Once upon a time, long before the Age of Oprah, writers who had lived through something fascinating or terrible or both would turn their experiences into exaggerated works of fiction. Nowadays, however, these narratives equally take the form of essays—ruminative, retrospective works that comprise the diverse and expansive genre we call creative nonfiction. What does this mean? It means, in part, that the artful and experimental rendering of personal narratives is increasingly considered both artful and necessary; experiences once deemed so humiliating or painful that people hid them are now so remunerative that some writers even make them up. But what does an artful experimental essay look like, how does it function, and how is it differentiated from autobiography and simple recollection? Perhaps more importantly, considering the flood of nonfiction manuscripts on the market—the Neilson Bookscan reports a 400% increase published between 2004 and today—how can we elevate our personal narratives into artful, meaningful work?
In this class, we’ll read and discuss a wide variety of contemporary, experimental essayistic modes, including popular essays by contemporary essayists Jenny Boully, Eula Biss, Brian Doyle, Michael Martone, Kyle Minor, Ryan Van Meter, Diane Seuss and others.

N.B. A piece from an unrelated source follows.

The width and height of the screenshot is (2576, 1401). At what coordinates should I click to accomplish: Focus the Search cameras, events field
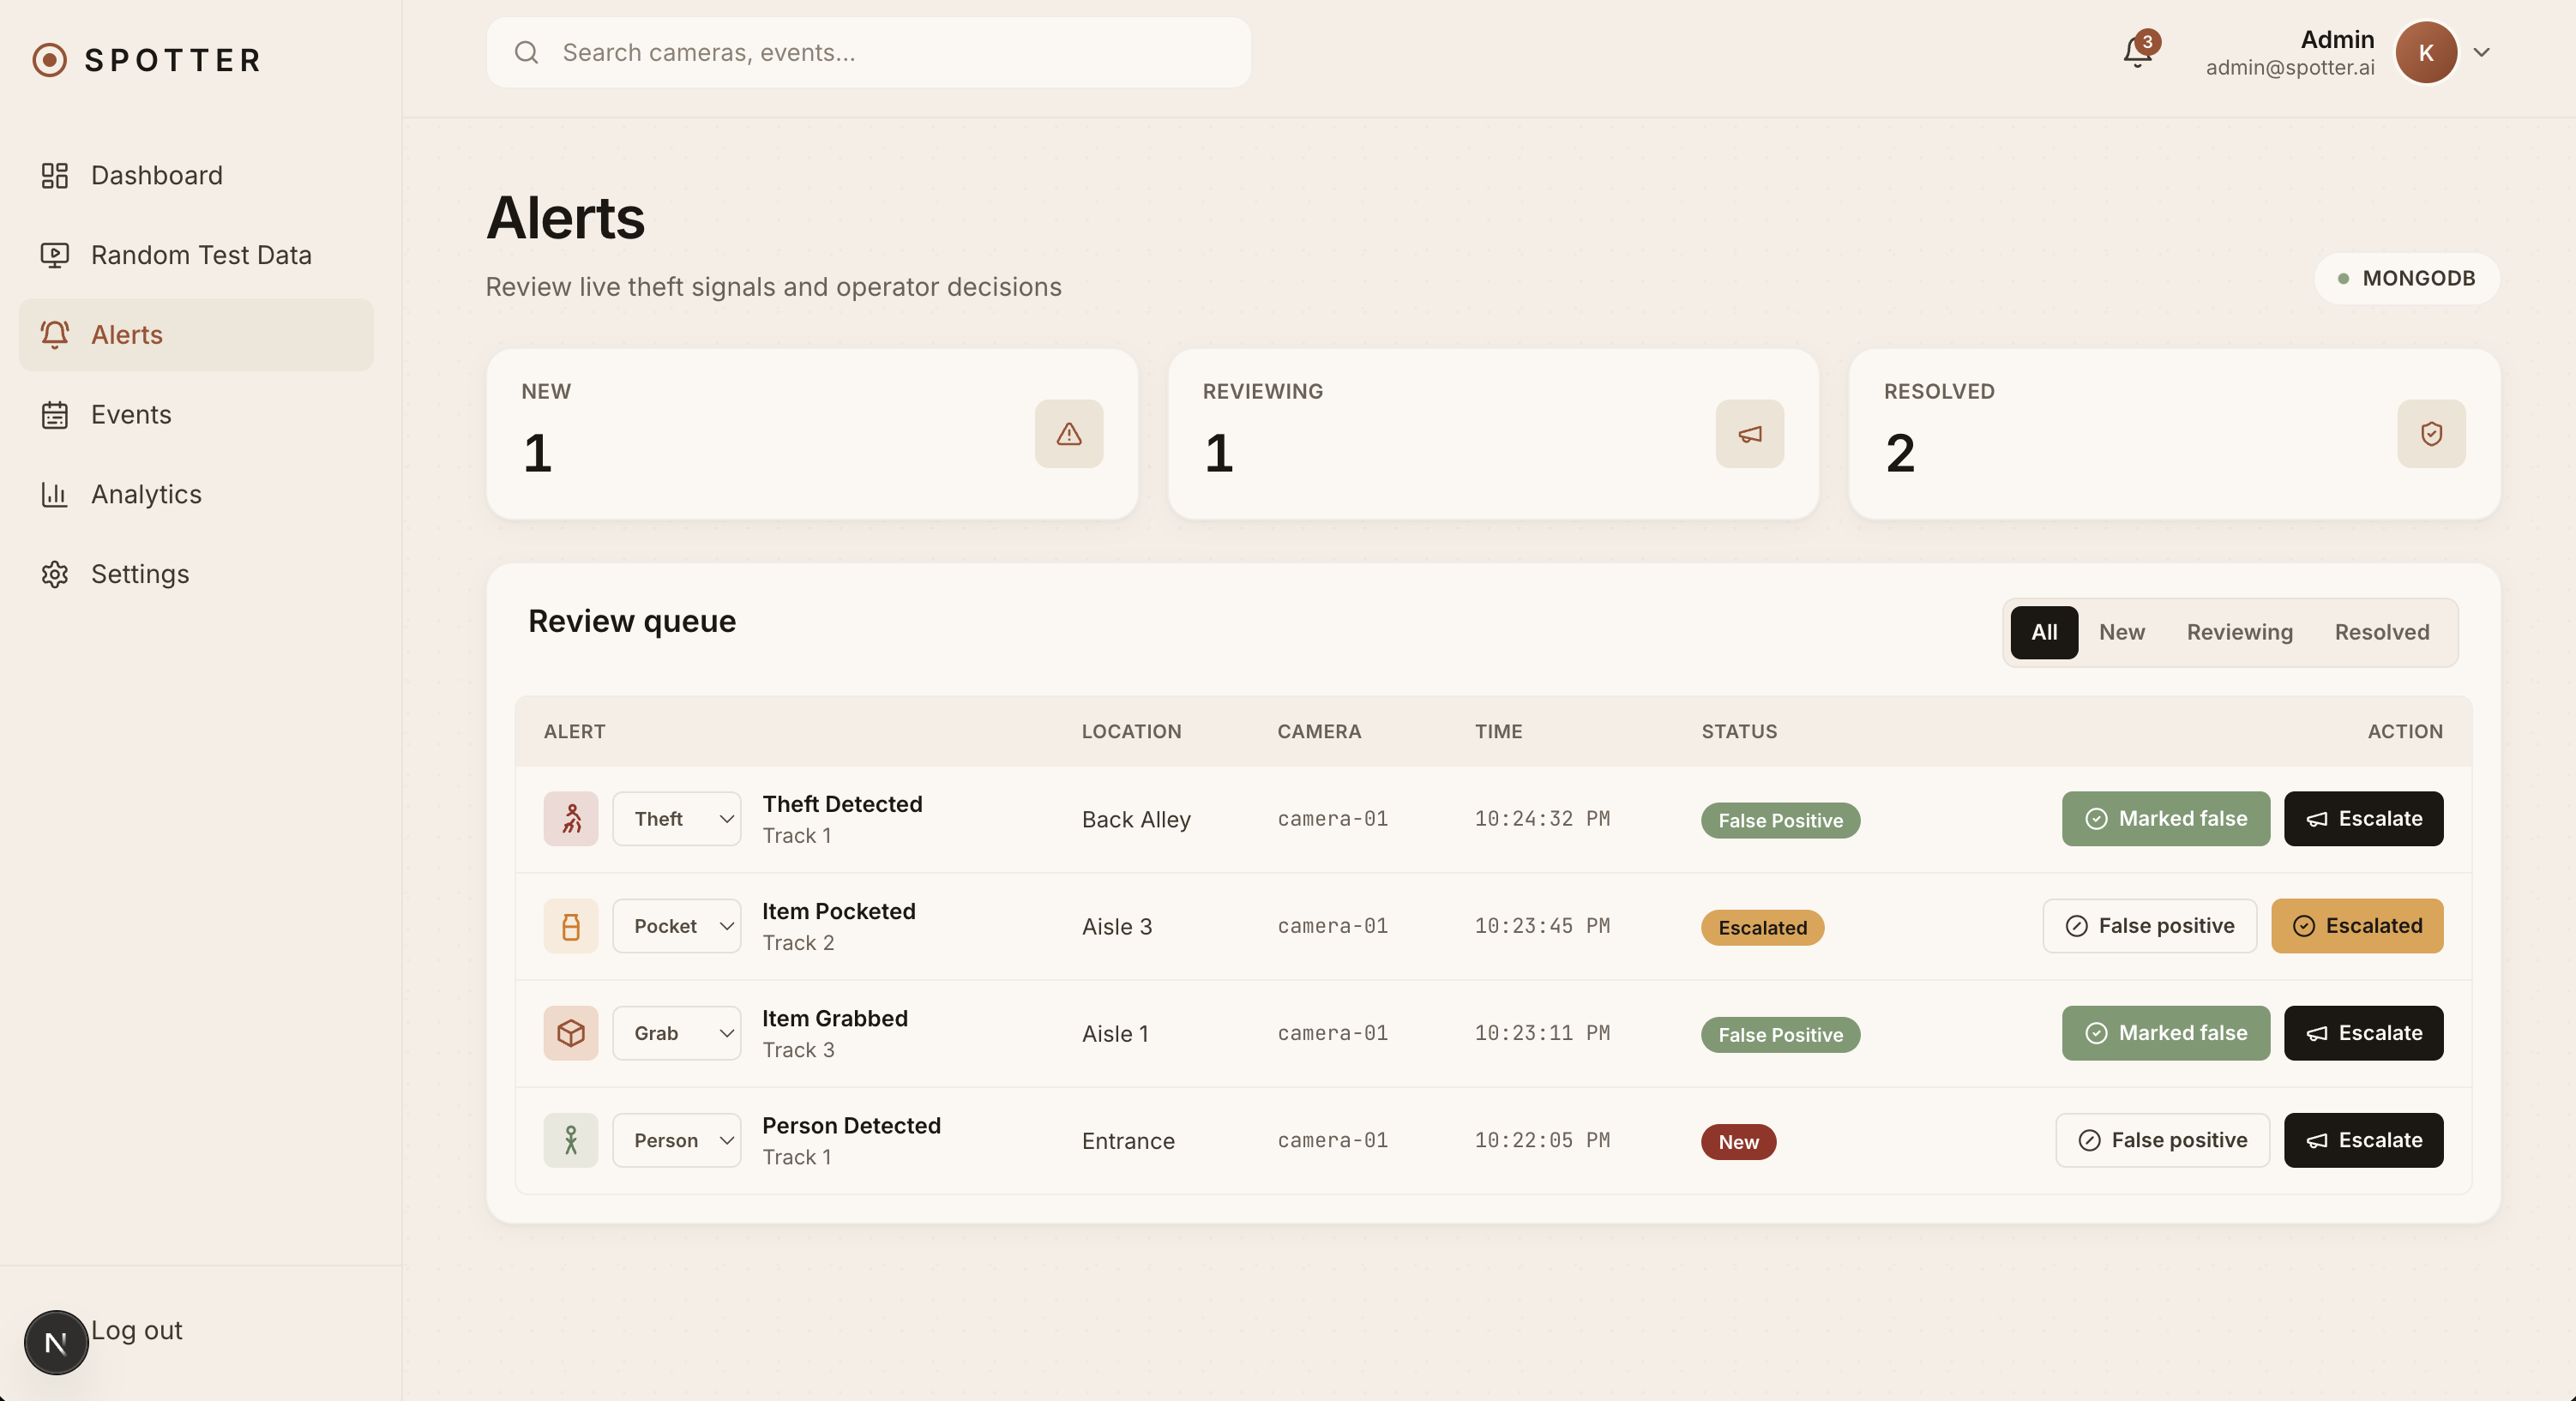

We’ll discuss the primary elements that comprise an artful essay and work to engage and understand the idea that the essay is less interested in the past than the act of remembering, and identifying the many ways past selves continue to inform who we are in the present. This course emphasizes the evocative and lasting nature of brevity, the significance in subverting a reader’s expectations, and the power of essays that invert conceptual and chronological order.
We will generate an abundance of entirely new work, and each writer will be offered the opportunity to workshop at least one essay, either generated through exercises or modified work brought from home. You might consider this course, in short, something of an experimental essay boot camp where victory takes shape through meaningful prose.
Amy Butcher is an essayist and author of Visiting Hours (Blue Rider Press/Penguin-Random House), a 2015 memoir that earned starred reviews and praise from The New York Times Book Review, NPR, The Star Tribune, Kirkus Reviews, Glamour, Cosmopolitan, and others. Additional essays have appeared recently in The New York Times “Modern Love” column, The New York Times “Opinion” column, The Iowa Review, Brevity, and Guernica. Her 2016 New York Times op-ed, “Emoji Feminism,” inspired Google to propose eleven new female, professionally-empowered emojis, rolling out on phones universally this year and discussed at length on the BBC. Her essays have recently been awarded the 2016 Solas Award for “Best Travel Writing of the Year,” The Iowa Review Award in nonfiction, as well as a notable distinction in Best American Essays 2015 and Best American Essays 2016. She is a graduate of The University of Iowa Nonfiction Writing Program and presently serves as an assistant professor of English at Ohio Wesleyan University, where she teaches courses on the essay.